### Goal
Write out the material from the line with "Members (43, 713)" up to and including the line with "02 8397 6900 (141, 956)", leaving out the pictures.

((

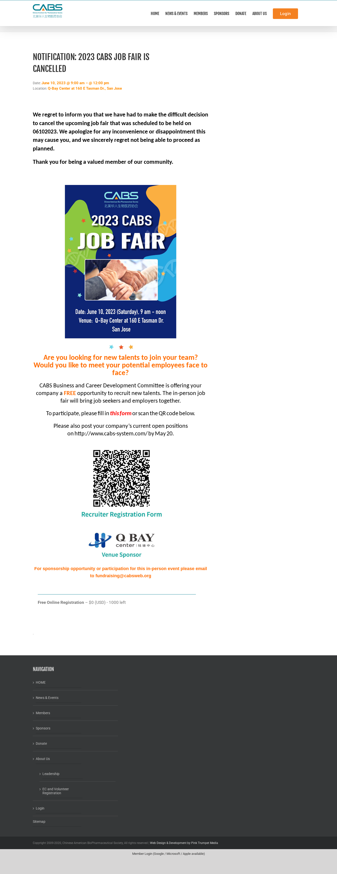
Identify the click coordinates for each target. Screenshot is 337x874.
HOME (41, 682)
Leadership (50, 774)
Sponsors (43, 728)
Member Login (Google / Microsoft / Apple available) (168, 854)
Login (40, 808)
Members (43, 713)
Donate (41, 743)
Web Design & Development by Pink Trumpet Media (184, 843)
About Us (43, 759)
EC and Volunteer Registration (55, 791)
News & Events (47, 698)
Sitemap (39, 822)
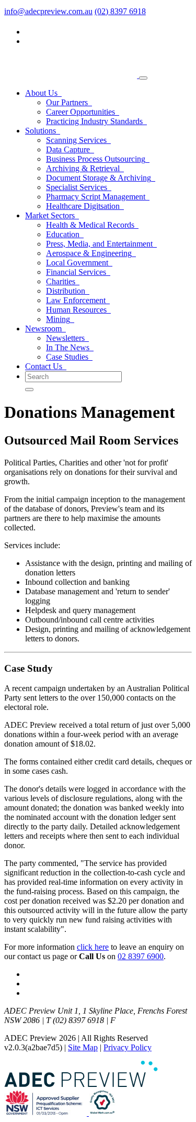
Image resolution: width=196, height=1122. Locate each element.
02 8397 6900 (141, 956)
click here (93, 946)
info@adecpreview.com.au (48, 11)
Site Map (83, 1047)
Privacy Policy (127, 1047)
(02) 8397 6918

))

### Problem solution
Members (43, 713)
Donate (41, 743)
Web Design & Development by Pink Trumpet Media (184, 843)
About Us (43, 759)
EC and Volunteer Registration (55, 791)
News & Events (47, 698)
Sitemap (39, 822)
Image resolution: width=196, height=1122. Locate each element.
02 8397 6900 (141, 956)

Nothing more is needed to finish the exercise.